#### [ACTION ITEM]
The response should be the records below, repeated exactly, with each picture left out.

Segment Start: DATA TO EXAMINE

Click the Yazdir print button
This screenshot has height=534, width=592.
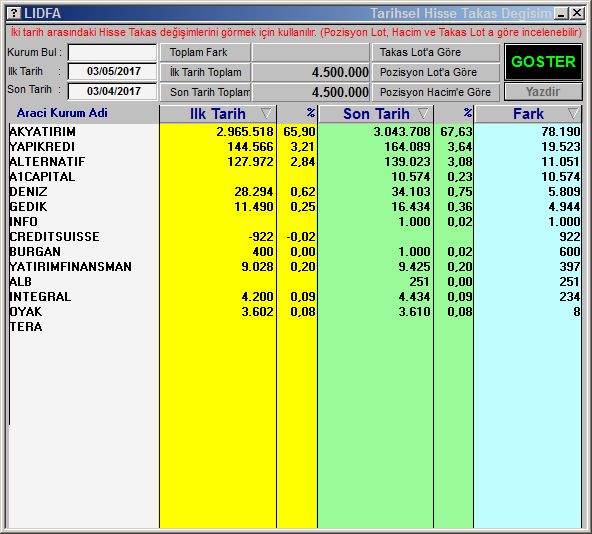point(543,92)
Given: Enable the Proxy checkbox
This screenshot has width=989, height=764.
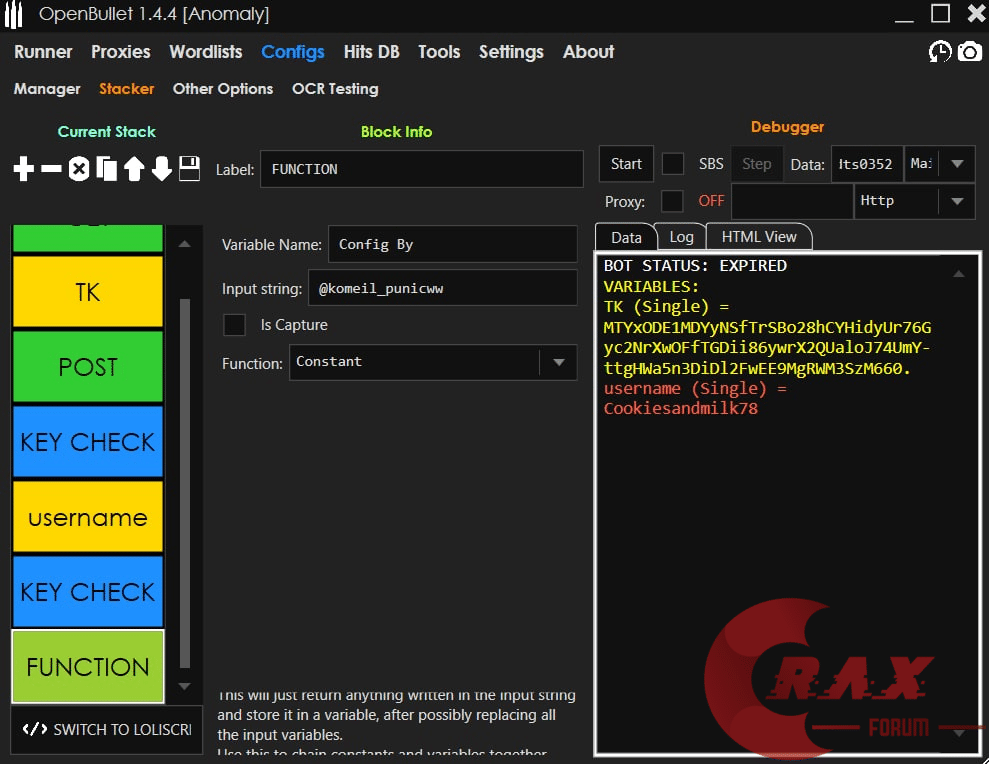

Segment End: DATA TO EXAMINE

#### [YOUR SOLUTION]
Click the Yazdir print button
This screenshot has height=534, width=592.
point(543,92)
Given: Enable the Proxy checkbox
This screenshot has width=989, height=764.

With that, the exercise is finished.